▸ REQUIRED ACTION:
Though the records contain pictures, copy none of them; repeat exactly the lines from the one with "This screenshot has width=796, height=225." to the end.

▸ RECORDS SUPPLIED:
....................
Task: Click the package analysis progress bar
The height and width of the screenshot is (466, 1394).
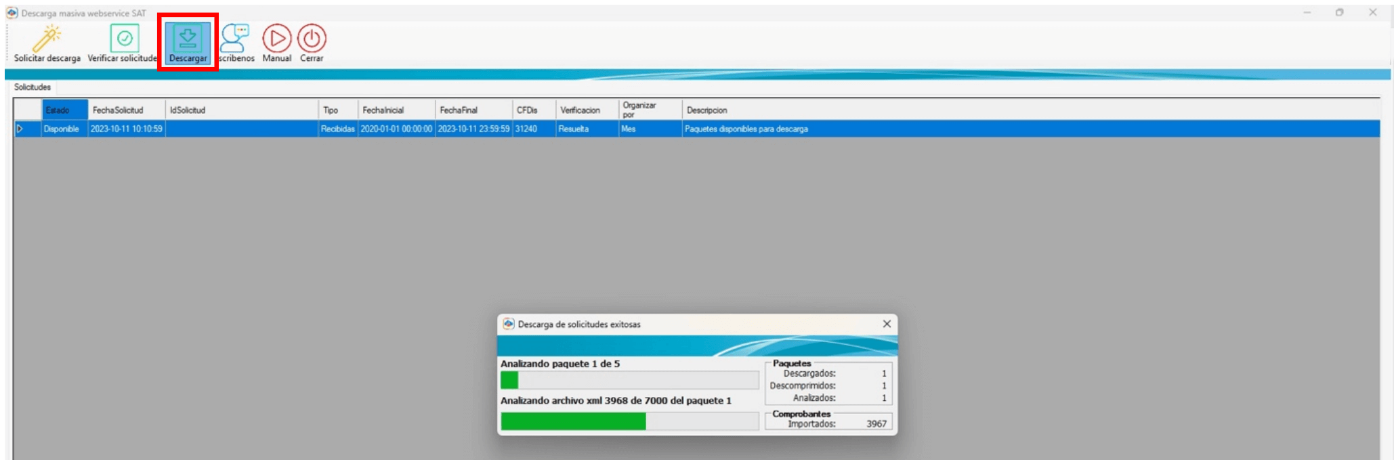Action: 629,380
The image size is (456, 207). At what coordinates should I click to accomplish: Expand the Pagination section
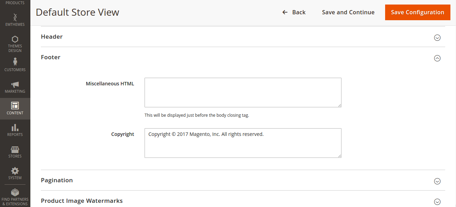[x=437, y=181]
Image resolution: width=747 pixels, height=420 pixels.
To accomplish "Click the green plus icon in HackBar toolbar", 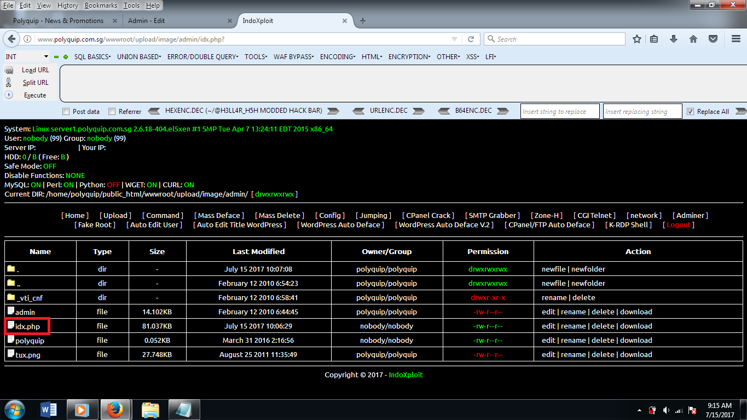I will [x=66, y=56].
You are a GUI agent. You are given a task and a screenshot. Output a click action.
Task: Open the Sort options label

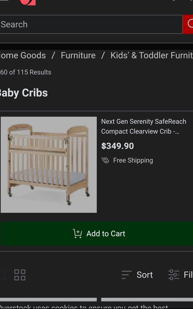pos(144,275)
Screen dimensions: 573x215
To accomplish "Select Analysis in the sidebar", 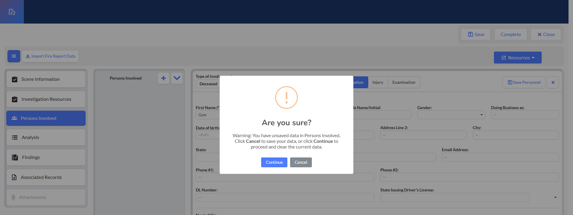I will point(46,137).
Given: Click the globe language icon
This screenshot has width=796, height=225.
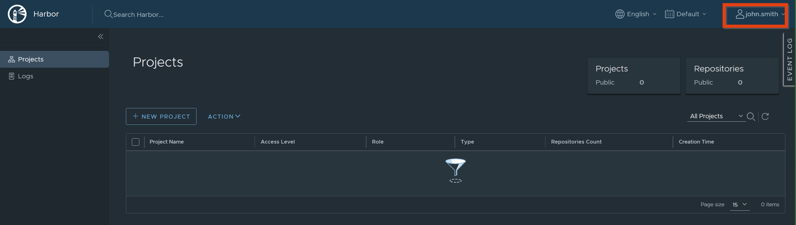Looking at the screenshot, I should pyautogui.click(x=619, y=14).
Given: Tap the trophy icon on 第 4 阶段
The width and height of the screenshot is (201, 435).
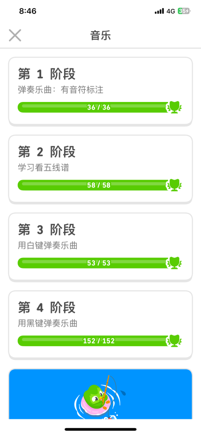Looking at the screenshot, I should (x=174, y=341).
....................
▸ FINAL ANSWER:
This screenshot has width=796, height=225.
Looking at the screenshot, I should pyautogui.click(x=619, y=14).
Given: Tap the trophy icon on 第 4 阶段
The width and height of the screenshot is (201, 435).
Looking at the screenshot, I should (x=174, y=341).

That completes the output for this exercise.